Catalogued by Professor Tom Watson of the Media School, it illustrates the growth of PR education which began in 1987 in Scotland and a year later in England. PREF was founded in 1990 to bring the new cohort of PR educators together and help negotiate the academia-industry connection. As Bournemouth University (then Dorset Institute of Higher Education) was one of the first two UK universities to launch undergraduate studies in PR, the PREF archive also adds to university history.

It wasn’t an easy relationship with particular tension in the mid-1990s over industry’s attitude to the quality of graduates and its desire to impose a skills-led training curriculum on universities. This was resisted by PREF, as correspondence and evidence of meetings shows.

“This archive shows the teething pains of new academic-led education faced with industry’s desired for trained technicians. The positive news is that PR was an academic area in which women took leading roles from the outset,” Prof Watson said. The online archive contains copies of PREF’s newsletters and membership lists which show the rapid expansion of PR education in the UK.

The PREF archive is one of several projects to advance scholarship in public relations history being developed by Prof Watson during his Fusion Investment Fund-supported Study Leave.

 

Fusion supports Euro PR History Network advance

Delegates to the EPRHN Planning Meeting

With financial support from the Fusion Investment Fund, the European Public Relations History Network (EPRHN) held its first planning meeting at BU on Wednesday June 26.

The network was founded virtually in 2012 by Prof Tom Watson of the Media School and drew interest from 33 academics and practitioners in 11 European countries. It was approved.as a project by EUPRERA (Europe’s PR education and research association) in autumn last year.

Its aims are to develop and produce information about the history and historiography of public relations in Europe through the identification and formation of archives, transnational research, joint research bids and the production of publications in print and online formats.

The meeting of EPRHN’s core group brought seven historical researchers from Germany, Romania, Spain, Scotland, Turkey and Bournemouth. Fusion assisted their attendance through travel bursaries.

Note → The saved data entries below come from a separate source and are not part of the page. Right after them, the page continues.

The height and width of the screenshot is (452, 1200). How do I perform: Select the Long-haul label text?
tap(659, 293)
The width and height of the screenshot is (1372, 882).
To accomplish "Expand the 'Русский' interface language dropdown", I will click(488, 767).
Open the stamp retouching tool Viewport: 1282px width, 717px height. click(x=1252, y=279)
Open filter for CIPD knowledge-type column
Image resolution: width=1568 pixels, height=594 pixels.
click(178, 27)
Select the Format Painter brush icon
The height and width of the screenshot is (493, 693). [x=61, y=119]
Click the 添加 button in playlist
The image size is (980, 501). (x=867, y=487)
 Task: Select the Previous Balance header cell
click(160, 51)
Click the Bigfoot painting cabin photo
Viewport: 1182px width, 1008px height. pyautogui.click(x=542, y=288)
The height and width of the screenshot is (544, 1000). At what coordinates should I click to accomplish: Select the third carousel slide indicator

Among the actions to be progressed are a bid to the EU’s COST (Cooperation in Science and Technology) scheme, which was facilitated on Wednesday by Paul Lynch of RKE; a second edition of its Archives Record publication; and a panel session on ‘developing the history of European public relations’ at EUPRERA’s annual conference in October.

Prof Watson, who was supported by Dr Tasos Theofilou in the organisation of the meeting, said it had been highly productive. “There’s a limit to what we can achieve by email and Skype. The EPRHN made a big forward step because FIF helped bring key members together”. It will also assist Prof Watson and Dr Theofilou to fully launch the group at the October conference.

“At present, 13 countries are represented in the network. We hope to widen that base and engage many more historical researchers in its activities”, said Prof Watson.